'''

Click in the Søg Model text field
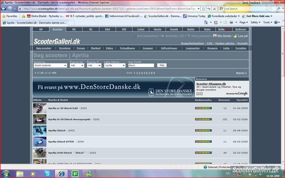The height and width of the screenshot is (178, 285). coord(141,65)
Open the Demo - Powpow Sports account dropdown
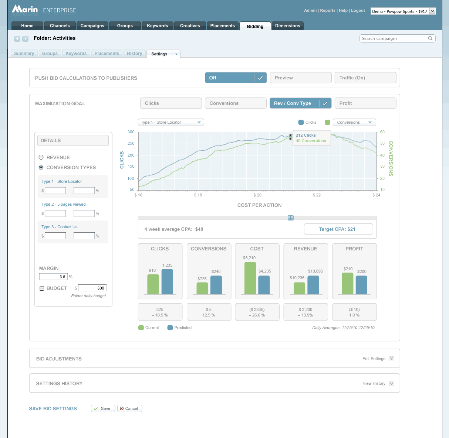This screenshot has height=438, width=449. tap(403, 11)
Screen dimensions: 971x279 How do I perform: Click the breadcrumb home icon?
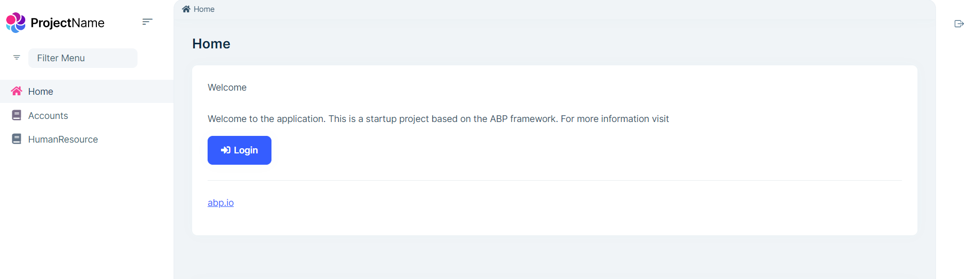pyautogui.click(x=186, y=9)
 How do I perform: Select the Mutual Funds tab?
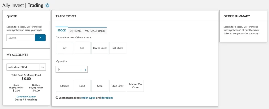point(95,31)
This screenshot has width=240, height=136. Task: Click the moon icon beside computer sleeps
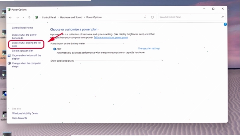(x=9, y=63)
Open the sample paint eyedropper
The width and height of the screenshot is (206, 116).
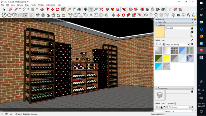tap(192, 40)
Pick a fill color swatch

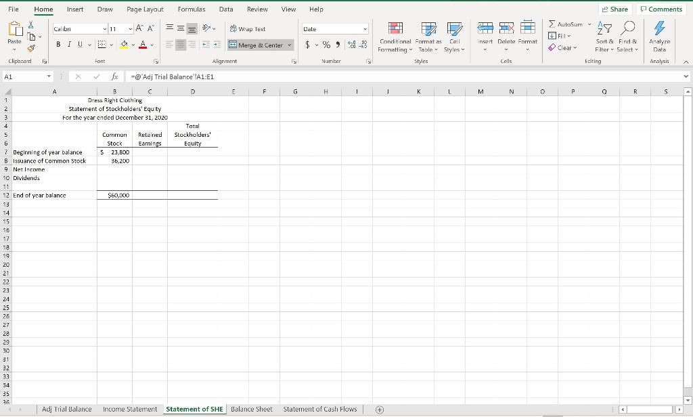coord(123,45)
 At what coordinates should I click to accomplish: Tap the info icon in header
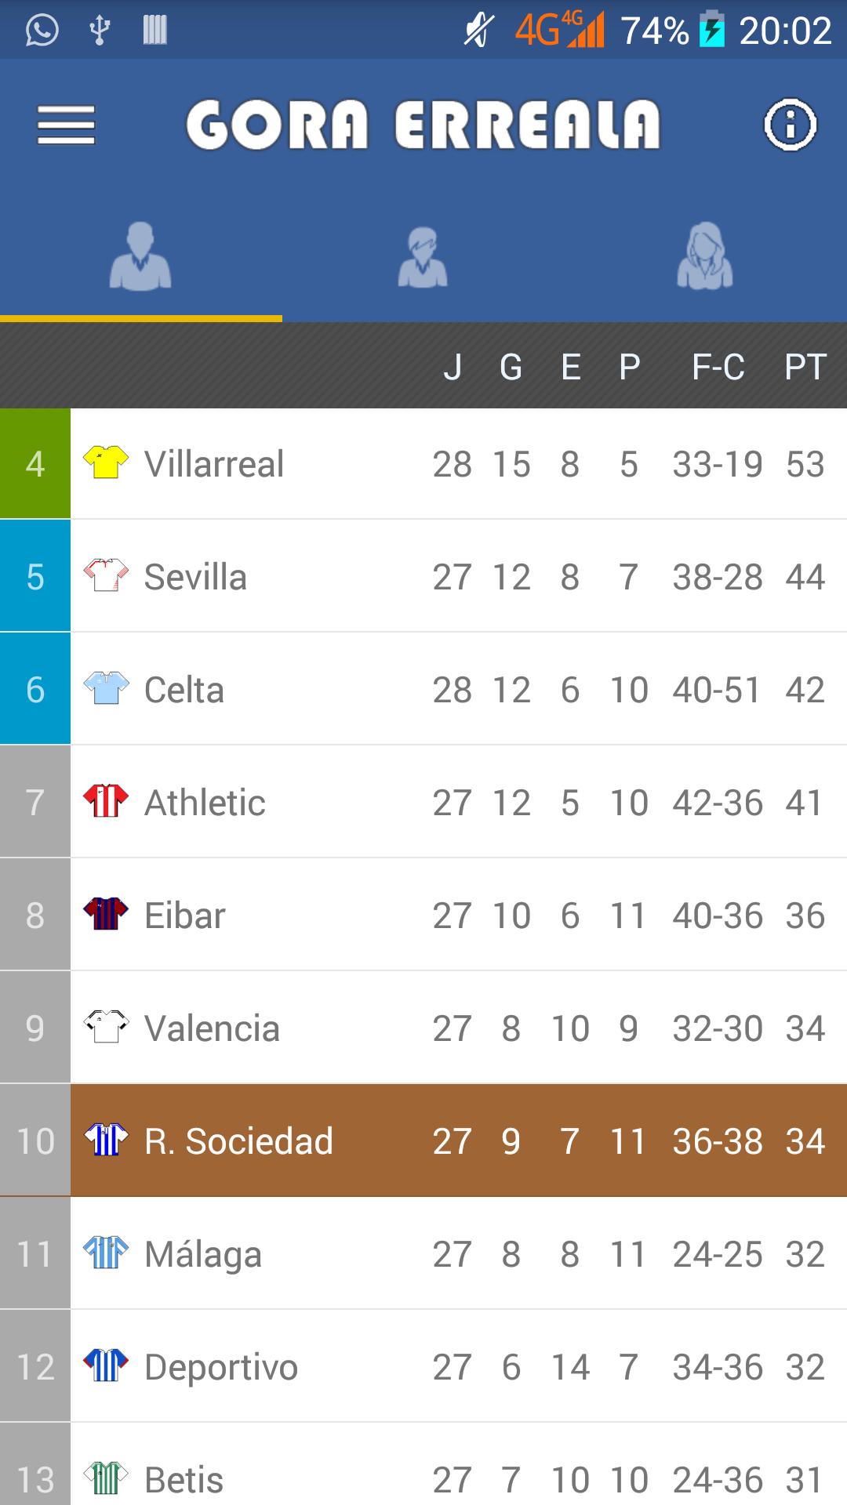(790, 125)
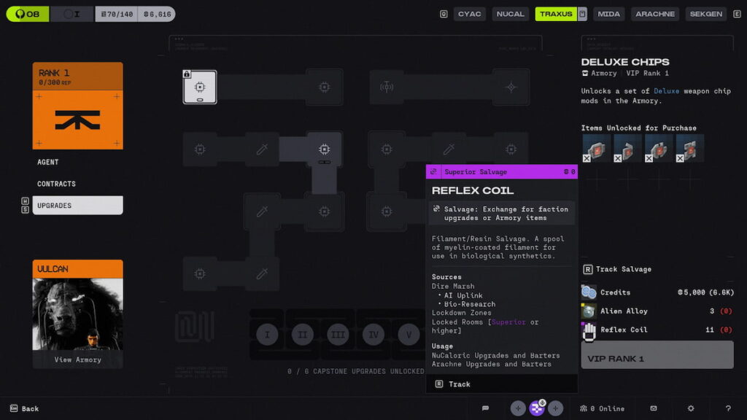This screenshot has height=420, width=747.
Task: Select capstone upgrade slot III
Action: [338, 335]
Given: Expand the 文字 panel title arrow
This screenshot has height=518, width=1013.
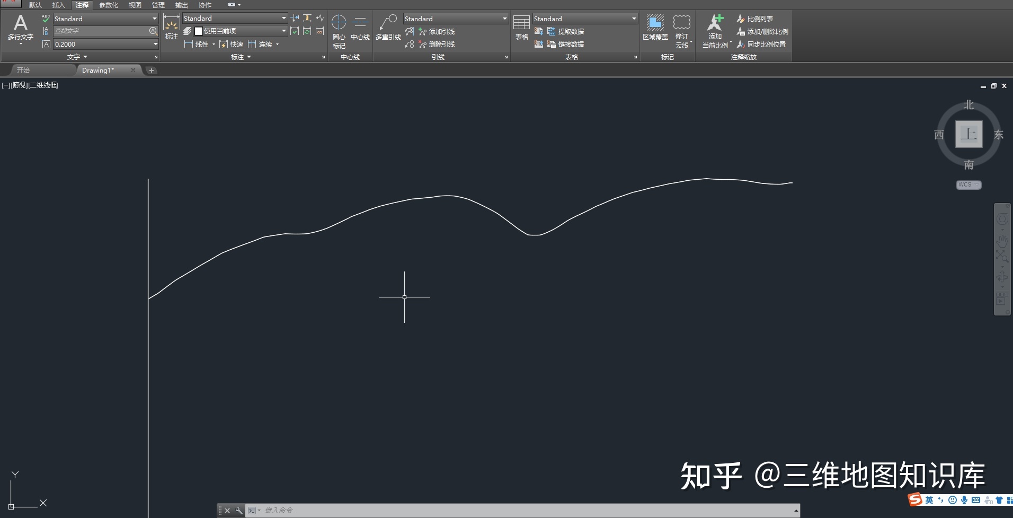Looking at the screenshot, I should [x=85, y=57].
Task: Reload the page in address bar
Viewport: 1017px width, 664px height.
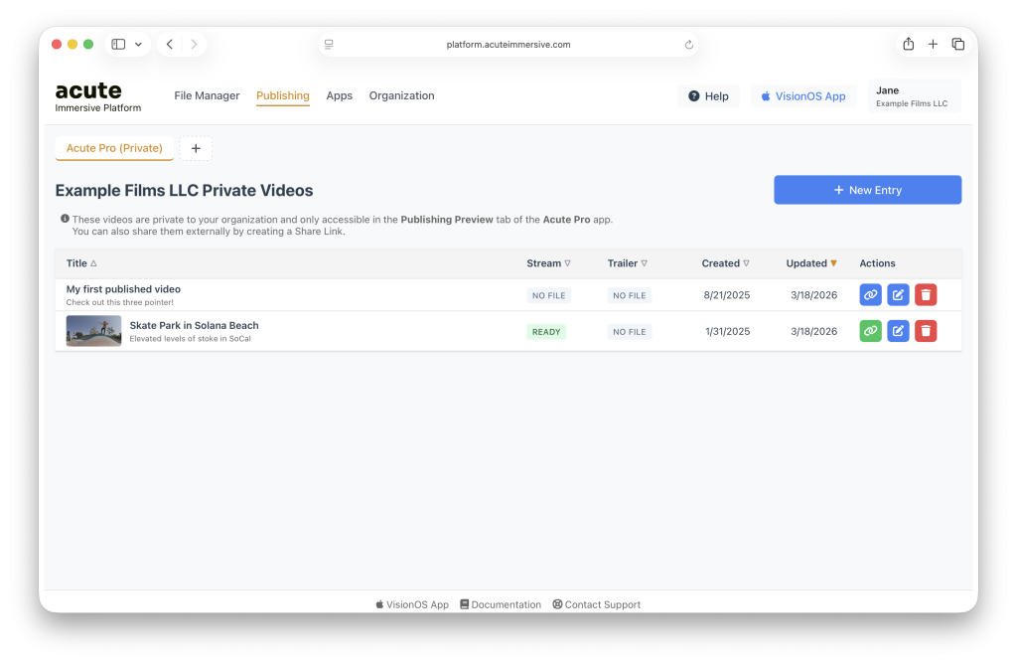Action: click(689, 45)

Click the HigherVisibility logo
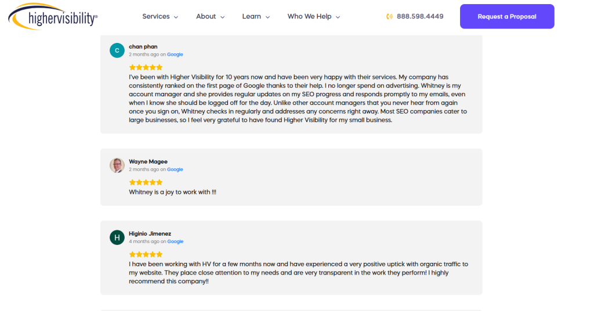coord(53,17)
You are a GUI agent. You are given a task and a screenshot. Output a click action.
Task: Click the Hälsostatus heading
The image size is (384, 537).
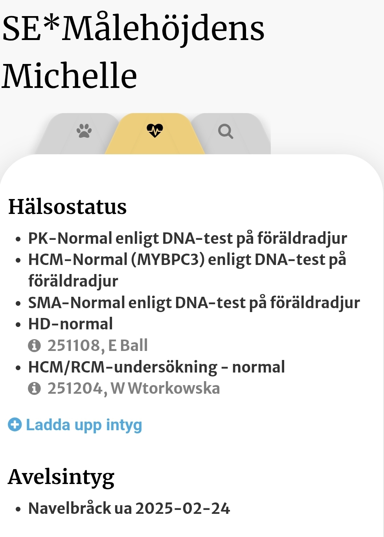point(68,207)
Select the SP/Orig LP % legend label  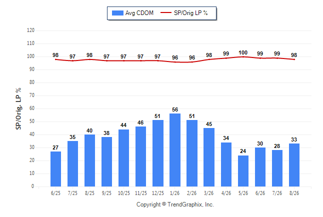pyautogui.click(x=191, y=13)
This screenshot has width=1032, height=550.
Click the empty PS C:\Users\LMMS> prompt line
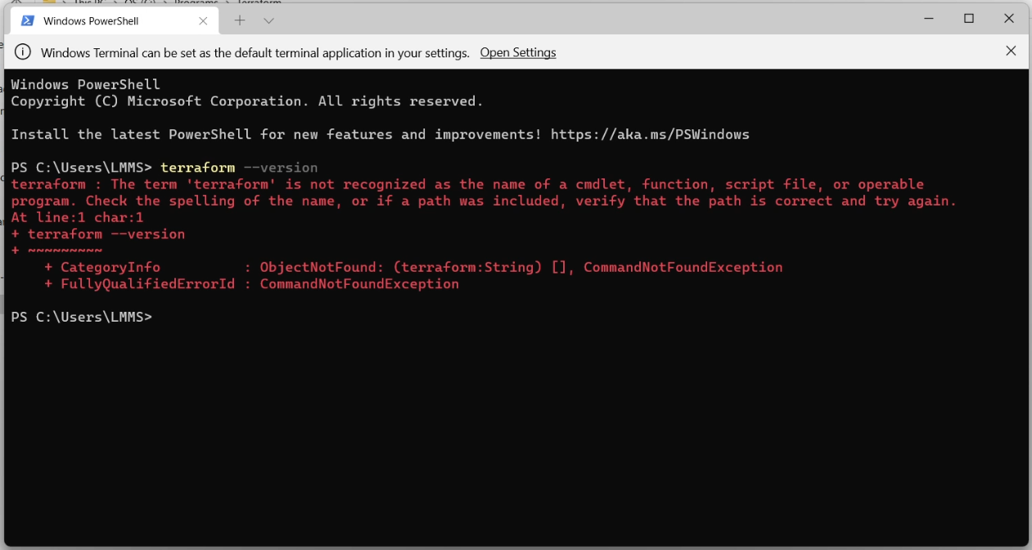(82, 317)
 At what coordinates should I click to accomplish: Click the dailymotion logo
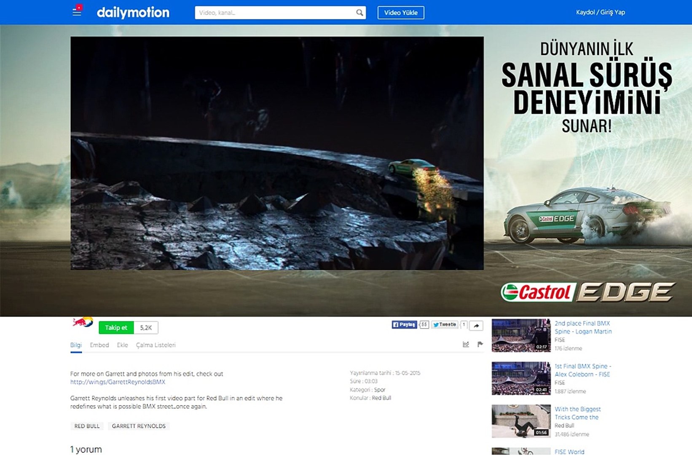tap(133, 12)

'''

Arrange the stretch of items from the very first line through the line containing "tap(192, 40)" as a JSON list of strings, one string per line and no blank lines. Leave the pictures out.

**The result:**
[
  "Click in the Søg Model text field",
  "The height and width of the screenshot is (178, 285). coord(141,65)",
  "Open the Demo - Powpow Sports account dropdown",
  "This screenshot has height=438, width=449. tap(403, 11)",
  "Screen dimensions: 971x279 How do I perform: Click the breadcrumb home icon?",
  "pyautogui.click(x=186, y=9)",
  " How do I perform: Select the Mutual Funds tab?",
  "point(95,31)",
  "This screenshot has width=240, height=136. Task: Click the moon icon beside computer sleeps",
  "(x=9, y=63)",
  "Open the sample paint eyedropper",
  "The width and height of the screenshot is (206, 116).",
  "tap(192, 40)"
]